We lived on a farm, some eight miles out of the city of Sioux Falls, having moved there after the second youngest was born.  My husband had his business in town, and I spent the days taking care of the two children, gardening in the summer time, boarding horses for others. When my water broke in the early afternoon in August, I was chasing geese, having sold them to Red Kimball, an elderly farmer who lived a half mile south.  Red was concerned, for he comprehended the situation.  I urged him to go home, that I would be all right.  I first called my doctor, who urged me to be there as soon as possible. Then I called my husband who said he couldn’t come right then, for he had a salesman in the office.  I called the neighbor girl who came to stay with the children and drove myself into Sioux Falls, to my husband’s business; and then he took me to the hospital.  Face, I suppose, face.
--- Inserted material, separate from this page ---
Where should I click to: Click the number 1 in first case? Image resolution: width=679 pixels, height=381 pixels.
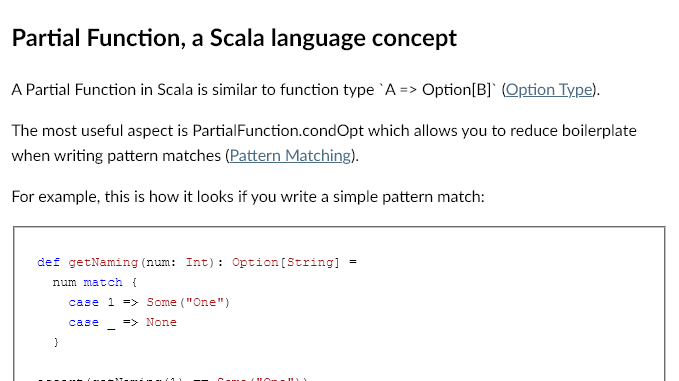[111, 302]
That I gave in that night and rode the eight miles in the car with my husband to kneel in confession didn’t make much difference.  What was sin to me then was that I had already decided that I was going to divorce him.  I decided on the day that my youngest was born that August of the preceding year.He was a fussy baby, always crying during the night, and I was always tired during the day.  Sometimes my husband would walk him around the house jiggling him asleep. I suppose colicky, one could call it; but I think then it had more to do with the extreme swaddling Mayo Clinic nurses and doctors did.